In the article, Hingorani and Bricca wrote about their course, “Making the Science Documentary,” which they co-taught together, starting in 2007. The course was designed to introduce undergraduate students to the life sciences and to documentary filmmaking to teach them the skill and art of communicating science-related topics through visual media. The students, for the most part, were non-science majors with little or no prior filmmaking experience.
Katie Johns’ ’09 video titled “It’s Hard to be a Clone” and Rosemary Ostfeld’s ’10 video titled “Muscles in Motion” are included in the ASBMB Today online article.
“We wanted students to learn about biology at the molecular through organism levels and, just as importantly, to learn about how science is done by getting an inside look at the fascinating world of life science research,” Bricca and Hingorani explain.
In order to achieve this goal, Hingorani recruited four Wesleyan professors as potential subjects of the students’ documentary films: Ishita Mukerji and Scott Holmes of the Molecular Biology and Biochemistry Department, who work on protein structure/function and transcriptional regulation, respectively, and Stephen Devoto and Janice Naegele of the Biology Department, who work on cellular development and neurodegeneration related to epilepsy, respectively. Manju taught students the scientific concepts and content necessary to engage intellectually with the research. Students also had full access to personnel in the scientists’ laboratories, including their own undergraduate peers who worked there as research assistants.
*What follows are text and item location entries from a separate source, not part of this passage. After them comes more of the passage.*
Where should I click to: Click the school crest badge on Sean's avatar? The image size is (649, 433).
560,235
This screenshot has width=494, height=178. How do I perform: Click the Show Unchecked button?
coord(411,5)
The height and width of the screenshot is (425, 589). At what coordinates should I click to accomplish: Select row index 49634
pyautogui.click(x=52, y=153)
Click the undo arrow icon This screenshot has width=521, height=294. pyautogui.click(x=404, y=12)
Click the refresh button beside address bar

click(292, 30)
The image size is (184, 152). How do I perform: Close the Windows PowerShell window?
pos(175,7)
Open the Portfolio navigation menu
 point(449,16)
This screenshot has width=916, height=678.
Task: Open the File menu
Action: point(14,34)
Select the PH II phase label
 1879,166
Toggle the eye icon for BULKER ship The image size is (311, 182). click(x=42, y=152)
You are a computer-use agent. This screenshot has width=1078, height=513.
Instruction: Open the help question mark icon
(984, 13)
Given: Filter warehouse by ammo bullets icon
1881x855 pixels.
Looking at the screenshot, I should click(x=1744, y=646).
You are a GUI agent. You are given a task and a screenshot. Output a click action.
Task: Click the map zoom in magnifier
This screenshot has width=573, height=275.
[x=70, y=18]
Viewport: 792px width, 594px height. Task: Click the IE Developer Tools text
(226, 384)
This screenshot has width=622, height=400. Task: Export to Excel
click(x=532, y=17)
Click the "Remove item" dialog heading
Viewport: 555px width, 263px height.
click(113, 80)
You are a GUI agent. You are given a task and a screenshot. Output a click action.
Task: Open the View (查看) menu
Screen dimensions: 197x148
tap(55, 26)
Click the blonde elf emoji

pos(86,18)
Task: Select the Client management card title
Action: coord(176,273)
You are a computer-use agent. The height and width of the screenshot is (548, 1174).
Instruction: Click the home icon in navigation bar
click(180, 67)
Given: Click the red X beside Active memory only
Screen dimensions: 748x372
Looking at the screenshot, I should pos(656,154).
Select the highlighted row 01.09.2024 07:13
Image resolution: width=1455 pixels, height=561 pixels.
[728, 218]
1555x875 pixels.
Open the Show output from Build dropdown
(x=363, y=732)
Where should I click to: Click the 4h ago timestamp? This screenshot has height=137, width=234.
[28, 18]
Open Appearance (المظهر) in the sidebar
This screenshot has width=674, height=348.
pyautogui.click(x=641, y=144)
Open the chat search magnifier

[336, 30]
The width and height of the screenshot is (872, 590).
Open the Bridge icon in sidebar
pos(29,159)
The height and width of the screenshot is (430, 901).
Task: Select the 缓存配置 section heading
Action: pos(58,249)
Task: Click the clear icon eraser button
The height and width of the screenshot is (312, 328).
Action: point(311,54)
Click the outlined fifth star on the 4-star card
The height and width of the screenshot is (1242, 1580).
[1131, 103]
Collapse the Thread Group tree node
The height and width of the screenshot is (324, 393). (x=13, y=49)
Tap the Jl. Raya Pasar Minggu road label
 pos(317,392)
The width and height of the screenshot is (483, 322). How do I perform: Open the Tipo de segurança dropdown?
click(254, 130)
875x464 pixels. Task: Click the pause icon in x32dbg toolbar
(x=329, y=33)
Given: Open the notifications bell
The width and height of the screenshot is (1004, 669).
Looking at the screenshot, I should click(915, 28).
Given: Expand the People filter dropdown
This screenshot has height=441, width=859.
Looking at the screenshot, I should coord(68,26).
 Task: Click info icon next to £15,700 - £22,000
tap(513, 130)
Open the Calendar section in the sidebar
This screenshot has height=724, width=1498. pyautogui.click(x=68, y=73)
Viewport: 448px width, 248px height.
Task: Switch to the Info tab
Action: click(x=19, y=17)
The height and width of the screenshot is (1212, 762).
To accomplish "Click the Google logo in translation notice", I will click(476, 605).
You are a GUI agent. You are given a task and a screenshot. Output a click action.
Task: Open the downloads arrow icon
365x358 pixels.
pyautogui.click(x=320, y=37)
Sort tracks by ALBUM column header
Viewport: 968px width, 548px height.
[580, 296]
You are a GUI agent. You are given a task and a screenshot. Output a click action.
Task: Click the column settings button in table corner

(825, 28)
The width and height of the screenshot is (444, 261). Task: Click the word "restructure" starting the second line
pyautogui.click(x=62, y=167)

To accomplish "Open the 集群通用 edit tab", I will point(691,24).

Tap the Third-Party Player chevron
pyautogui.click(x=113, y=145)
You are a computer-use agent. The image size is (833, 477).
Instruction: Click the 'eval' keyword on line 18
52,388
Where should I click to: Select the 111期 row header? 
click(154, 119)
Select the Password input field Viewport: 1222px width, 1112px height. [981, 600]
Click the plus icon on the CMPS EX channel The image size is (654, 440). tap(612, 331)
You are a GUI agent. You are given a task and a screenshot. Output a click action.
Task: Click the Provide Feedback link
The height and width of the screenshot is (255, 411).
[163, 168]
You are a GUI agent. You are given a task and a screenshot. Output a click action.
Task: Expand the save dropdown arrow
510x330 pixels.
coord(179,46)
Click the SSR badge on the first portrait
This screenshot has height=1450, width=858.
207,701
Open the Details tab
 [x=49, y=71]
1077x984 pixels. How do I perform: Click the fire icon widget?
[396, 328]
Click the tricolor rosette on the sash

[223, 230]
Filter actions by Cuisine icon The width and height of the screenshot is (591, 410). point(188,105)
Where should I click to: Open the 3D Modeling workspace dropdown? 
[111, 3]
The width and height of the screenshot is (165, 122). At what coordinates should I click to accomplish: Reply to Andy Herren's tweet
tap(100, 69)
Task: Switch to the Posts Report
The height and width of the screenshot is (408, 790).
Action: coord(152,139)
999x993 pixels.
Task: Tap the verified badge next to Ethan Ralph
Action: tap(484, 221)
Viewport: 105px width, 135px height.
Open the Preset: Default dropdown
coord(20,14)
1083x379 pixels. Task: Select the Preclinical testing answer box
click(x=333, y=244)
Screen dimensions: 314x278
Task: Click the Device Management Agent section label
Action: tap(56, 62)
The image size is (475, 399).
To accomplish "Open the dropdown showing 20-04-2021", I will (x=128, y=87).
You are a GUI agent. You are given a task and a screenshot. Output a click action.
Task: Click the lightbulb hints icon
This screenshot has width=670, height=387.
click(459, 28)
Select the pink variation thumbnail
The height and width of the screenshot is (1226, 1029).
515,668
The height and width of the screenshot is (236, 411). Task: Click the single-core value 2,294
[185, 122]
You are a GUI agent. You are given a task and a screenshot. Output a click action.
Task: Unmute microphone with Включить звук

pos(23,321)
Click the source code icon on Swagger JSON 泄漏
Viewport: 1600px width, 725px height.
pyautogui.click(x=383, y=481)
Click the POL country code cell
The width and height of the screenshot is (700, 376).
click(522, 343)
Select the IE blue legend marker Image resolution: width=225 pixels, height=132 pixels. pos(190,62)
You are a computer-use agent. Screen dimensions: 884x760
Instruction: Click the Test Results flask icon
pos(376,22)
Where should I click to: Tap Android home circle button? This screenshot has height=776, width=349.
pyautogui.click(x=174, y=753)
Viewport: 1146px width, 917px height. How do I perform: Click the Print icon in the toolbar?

Bricca taught students technical filmmaking skills such as composition, interviewing techniques, lighting and editing, and showed short science documentaries to analyze relevant models of non-fiction filmmaking.
The course will be offered again in spring 2011, this time with Suzanne O’Connell, associate professor of earth and environmental sciences, director of the Service Learning Center, who will focus on environmental studies, specifically sustainability issues related to the production and distribution of food.
“We are looking forward to future iterations of the course that take on a variety of scientific disciplines,” Hingorani and Bricca say in the article.